TASK:
Transcribe the code-breaking forum thread in full, word for word, with no changes.

SOURCE TEXT:
+++++
# Code Breaker



## #1 bro (Jan 12, 2009)

Everyone is saying we need more... uh, I dunno, _intelligent_ threads in forum games, so I decided to take the matters into my own hands. This game will make you think a bit more than the average forum game. It could be fun, I think, but then again, it might also be quickly pushed down the thread listing, buried under the waves of threads that get the most replies because they _don't_ require much thought. 

Anyway, the game goes like this: one player posts a code/cipher/encrypted message, and the other players must attempt to crack it. If you decipher the code, post the answer and the method you used to decipher it (in spoilers) then you get to post one of your own. For example:

person 1: 16 1 14 20 19
person 2: the answer is "pants", it's a simple letter to number cipher, a=1, b=2, etc. Here is my riddle: 76 73 79 78 (hint: think of the alt key) 
person 3: 



Spoiler



the answer is "lion", you convert numbers in ASCII to letters



Okay, let's see how well this works, shall we? I'll start. 

   

hint: look in the past to find your answer...


----------



## Dragon (Jan 12, 2009)

Cack? First letter of the Pokemon's preevo?


----------



## Blastoise Fortooate (Jan 12, 2009)

Actually, it would be Back


----------



## Dragon (Jan 12, 2009)

What? Oh, I thought it was Corphish >_< Well, I agree with Blastoise then.


----------



## #1 bro (Jan 12, 2009)

Zeta Reticuli said:


> If you decipher the code, post the answer and the method you used to decipher it (in spoilers) *then you get to post one of your own.*


Since you both failed at this, I'll just post another one myself. :) 

SVHGG 

(hint: q=m, w=n, etc.)


----------



## Dragon (Jan 12, 2009)

Grass? If q=m, w=n, then it's a reversed keyboard.

So, onna mine... let's go with Pogeymans.

     

HINT: The number 2 is nice.


----------



## #1 bro (Jan 13, 2009)

normal, take the second letter of each pokemon's name

.-.- ---- -. -.- -- ..-- -. -.- .-- / -- --- / --. .- .-- ... --. .--- . - .-- -.-- .-.. / . ---- - / .-.- ... ... -.-- - --- . / -..- ... .-. - .. ... .- 

hint: today is opposite day


----------
+++++
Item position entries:
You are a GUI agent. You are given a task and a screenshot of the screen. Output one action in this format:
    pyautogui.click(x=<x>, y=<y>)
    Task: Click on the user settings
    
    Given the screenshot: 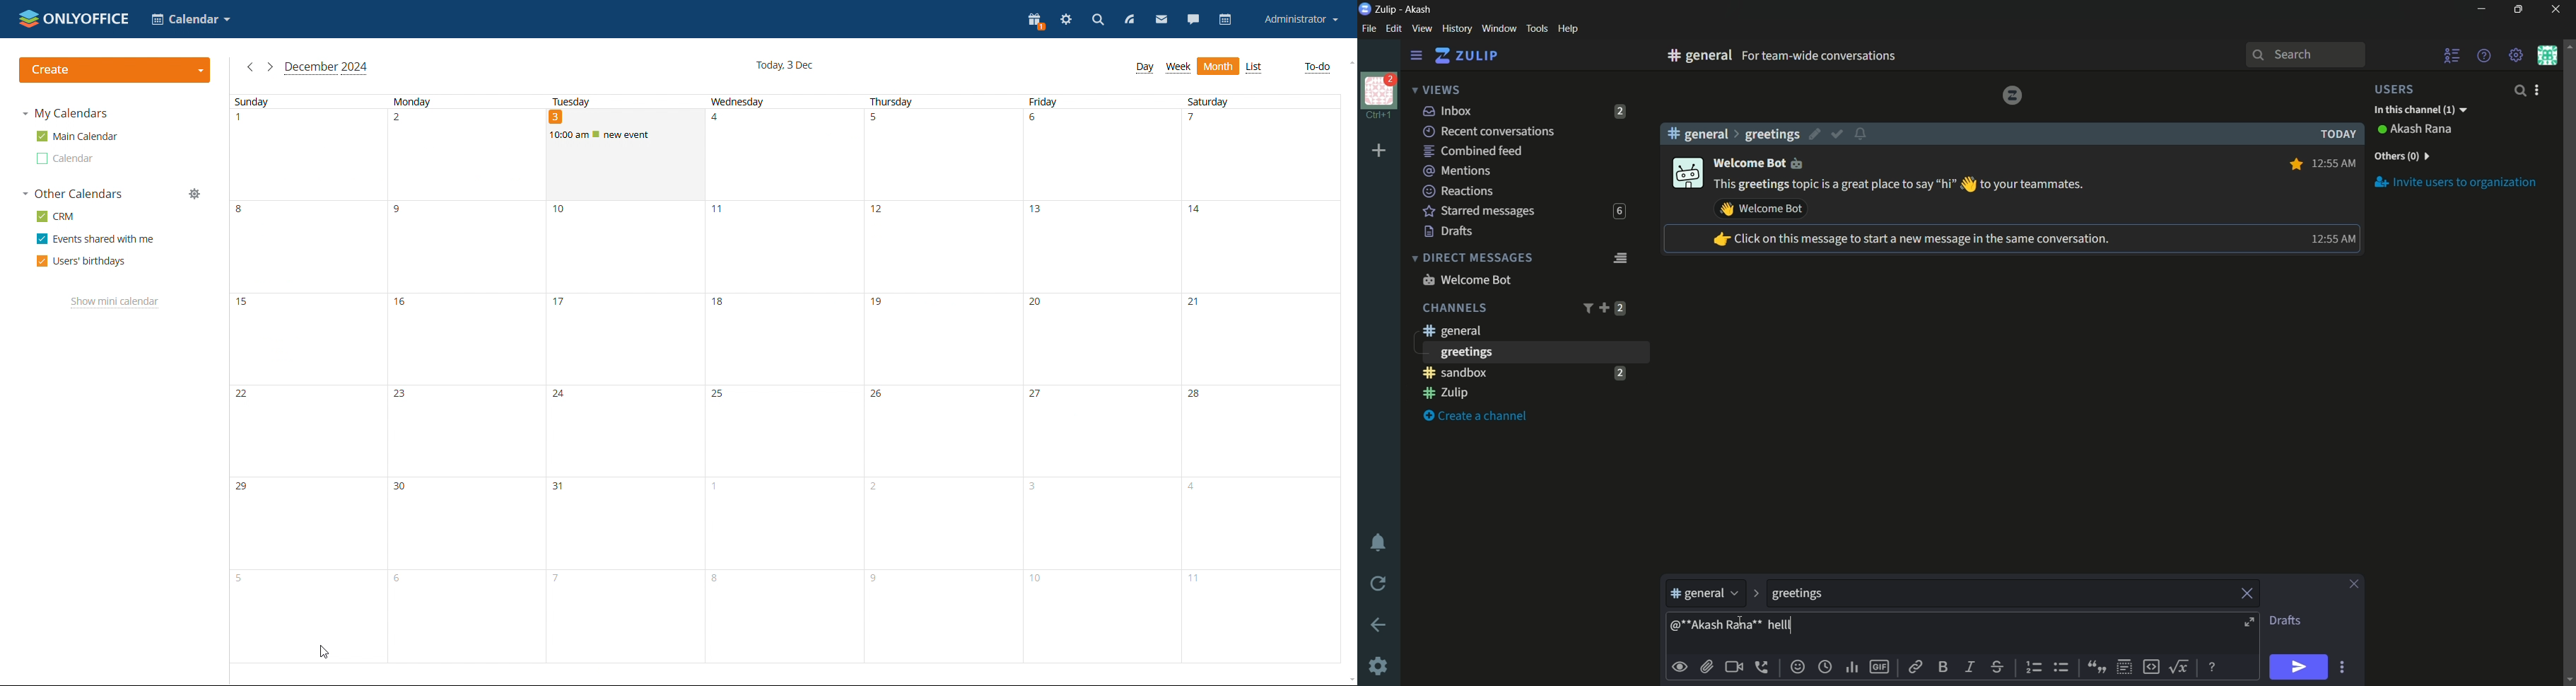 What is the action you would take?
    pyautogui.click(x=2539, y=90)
+++++
RIGHT ANSWER:
# Code Breaker



## #1 bro (Jan 12, 2009)

Everyone is saying we need more... uh, I dunno, _intelligent_ threads in forum games, so I decided to take the matters into my own hands. This game will make you think a bit more than the average forum game. It could be fun, I think, but then again, it might also be quickly pushed down the thread listing, buried under the waves of threads that get the most replies because they _don't_ require much thought. 

Anyway, the game goes like this: one player posts a code/cipher/encrypted message, and the other players must attempt to crack it. If you decipher the code, post the answer and the method you used to decipher it (in spoilers) then you get to post one of your own. For example:

person 1: 16 1 14 20 19
person 2: the answer is "pants", it's a simple letter to number cipher, a=1, b=2, etc. Here is my riddle: 76 73 79 78 (hint: think of the alt key) 
person 3: 



Spoiler



the answer is "lion", you convert numbers in ASCII to letters



Okay, let's see how well this works, shall we? I'll start. 

   

hint: look in the past to find your answer...


----------



## Dragon (Jan 12, 2009)

Cack? First letter of the Pokemon's preevo?


----------



## Blastoise Fortooate (Jan 12, 2009)

Actually, it would be Back


----------



## Dragon (Jan 12, 2009)

What? Oh, I thought it was Corphish >_< Well, I agree with Blastoise then.


----------



## #1 bro (Jan 12, 2009)

Zeta Reticuli said:


> If you decipher the code, post the answer and the method you used to decipher it (in spoilers) *then you get to post one of your own.*


Since you both failed at this, I'll just post another one myself. :) 

SVHGG 

(hint: q=m, w=n, etc.)


----------



## Dragon (Jan 12, 2009)

Grass? If q=m, w=n, then it's a reversed keyboard.

So, onna mine... let's go with Pogeymans.

     

HINT: The number 2 is nice.


----------



## #1 bro (Jan 13, 2009)

normal, take the second letter of each pokemon's name

.-.- ---- -. -.- -- ..-- -. -.- .-- / -- --- / --. .- .-- ... --. .--- . - .-- -.-- .-.. / . ---- - / .-.- ... ... -.-- - --- . / -..- ... .-. - .. ... .- 

hint: today is opposite day


----------